▸ **Task prompt**:
Render the records below as a JSON list of strings, one string per line, omitting blank lines and leaving out the pictures.

▸ **Excerpted data**:
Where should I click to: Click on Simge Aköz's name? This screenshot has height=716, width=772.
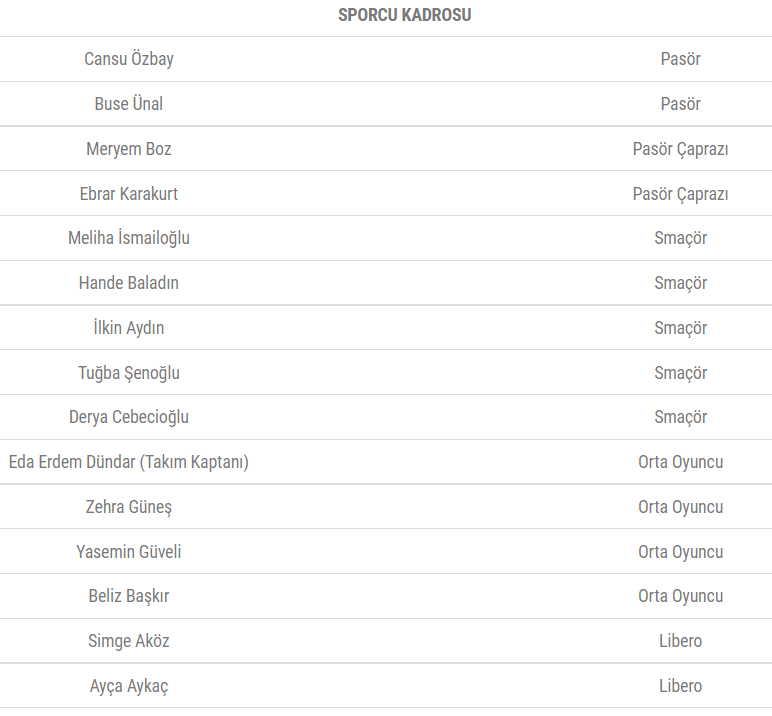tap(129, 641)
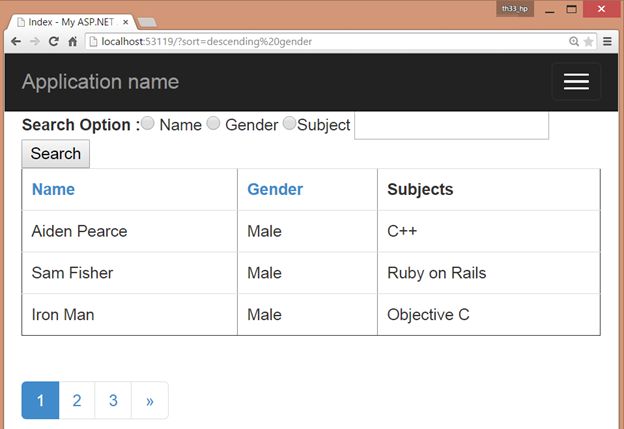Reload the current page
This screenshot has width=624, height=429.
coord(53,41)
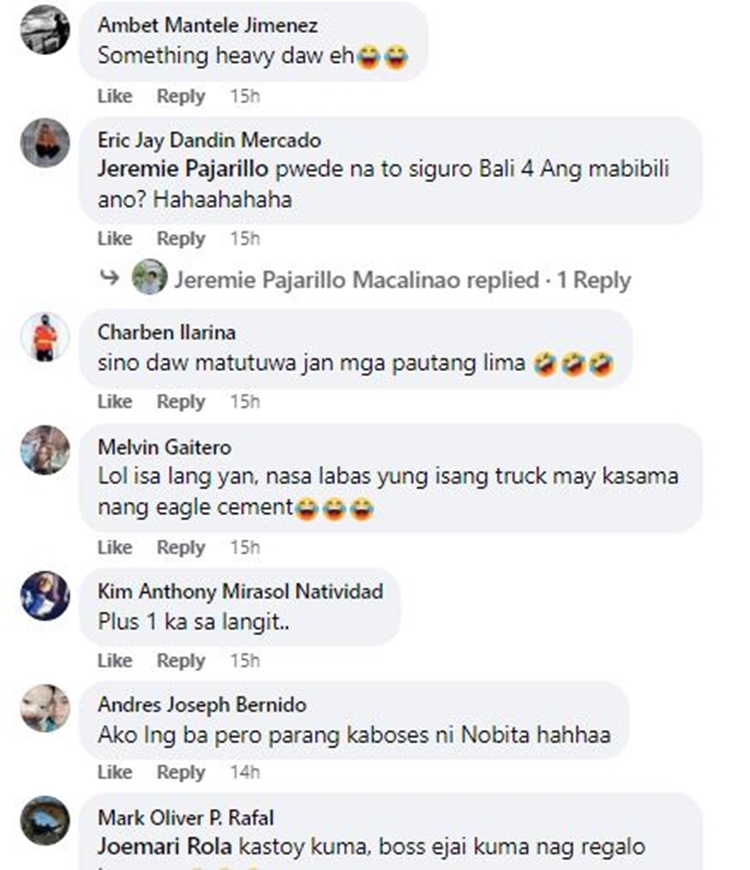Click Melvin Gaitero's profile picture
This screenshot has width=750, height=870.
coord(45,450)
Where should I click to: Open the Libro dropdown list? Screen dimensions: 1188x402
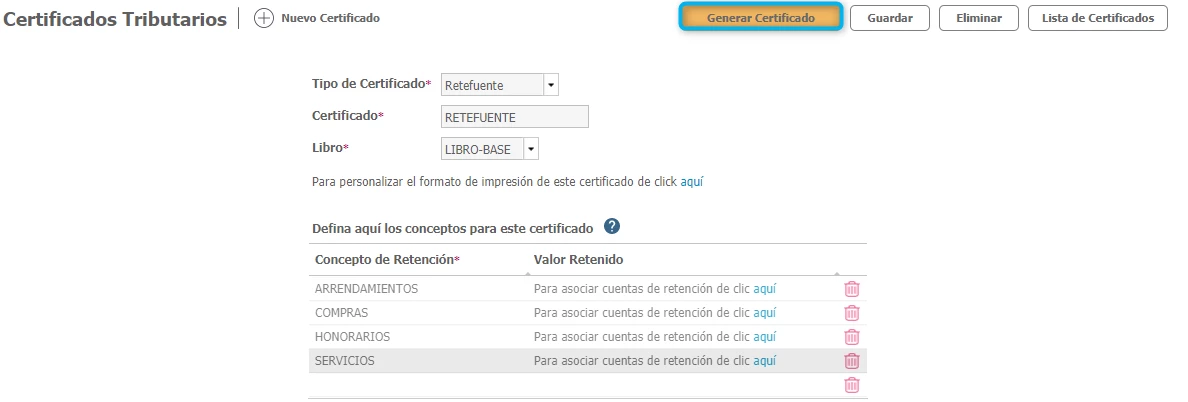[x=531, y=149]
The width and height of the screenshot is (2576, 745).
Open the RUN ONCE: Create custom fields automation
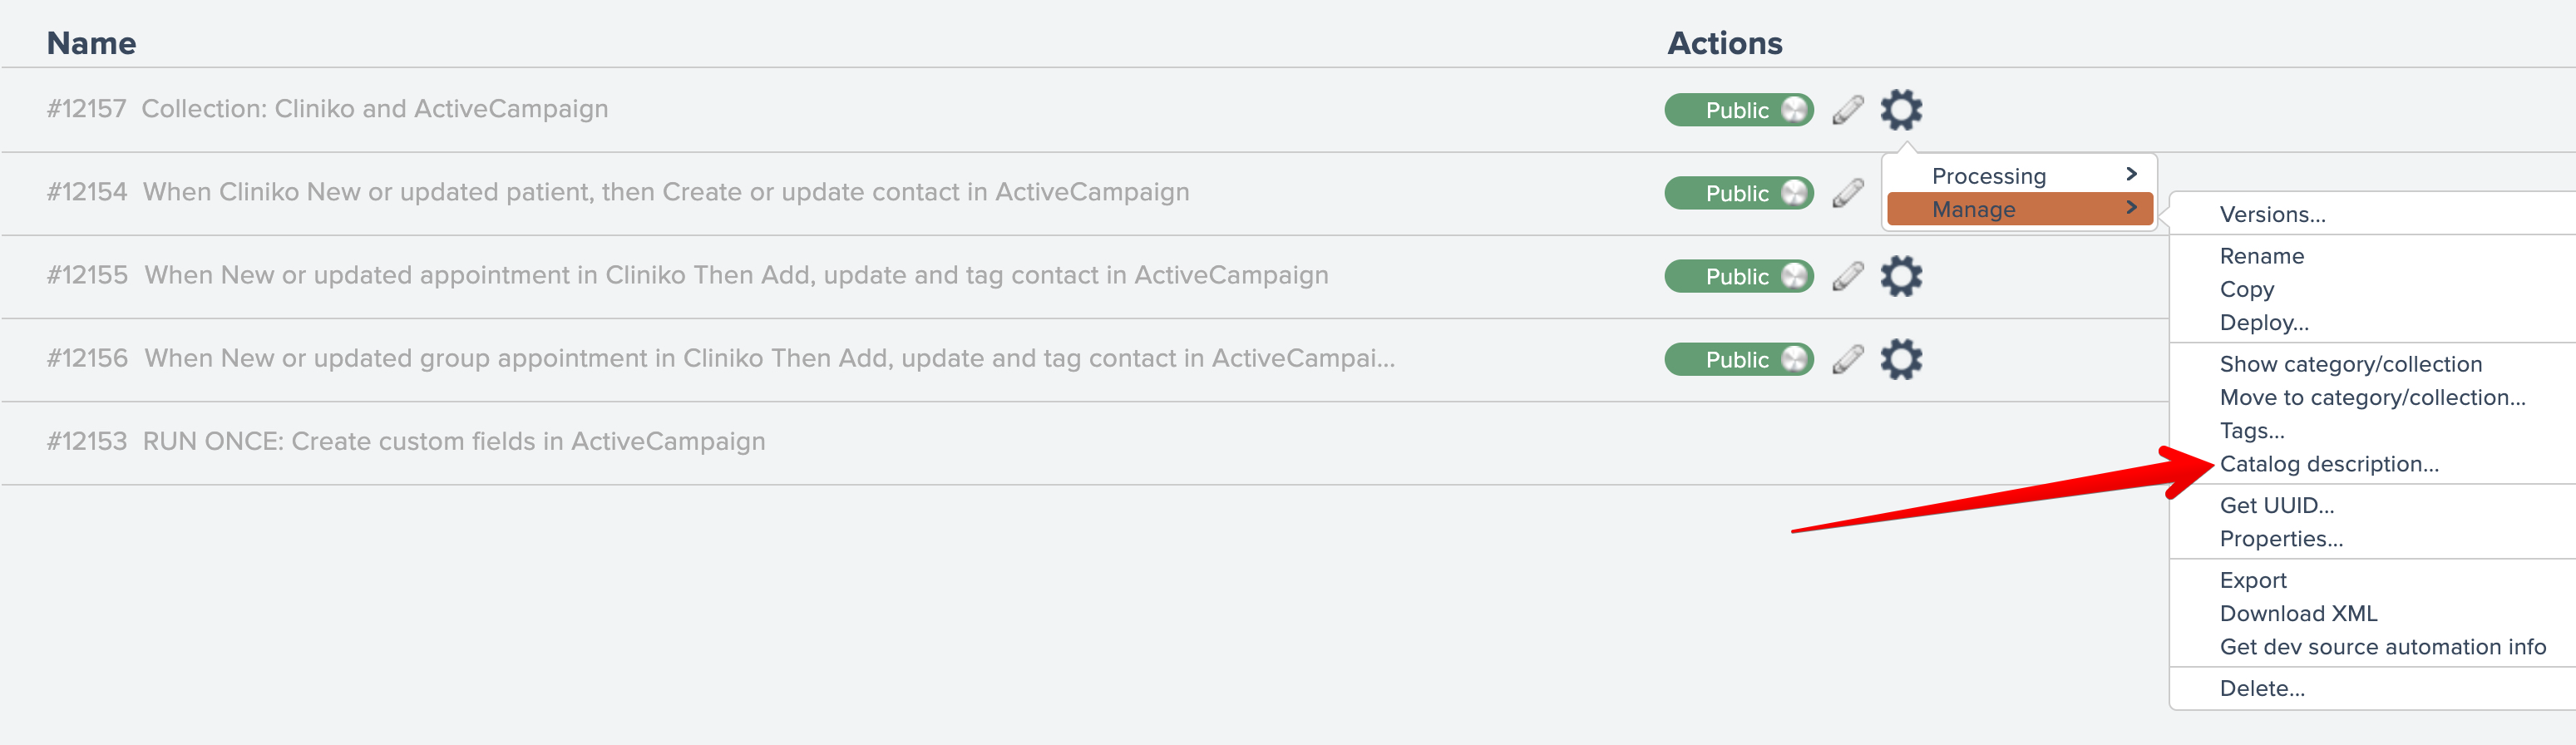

▸ **Written answer**:
[
  "Where should I click to: Click on Simge Aköz's name? This screenshot has height=716, width=772.",
  "tap(129, 641)",
  "Reload the current page",
  "This screenshot has width=624, height=429.",
  "coord(53,41)",
  "Click Melvin Gaitero's profile picture",
  "This screenshot has width=750, height=870.",
  "coord(45,450)",
  "Where should I click to: Open the Libro dropdown list? Screen dimensions: 1188x402",
  "[x=531, y=149]",
  "The width and height of the screenshot is (2576, 745).",
  "Open the RUN ONCE: Create custom fields automation"
]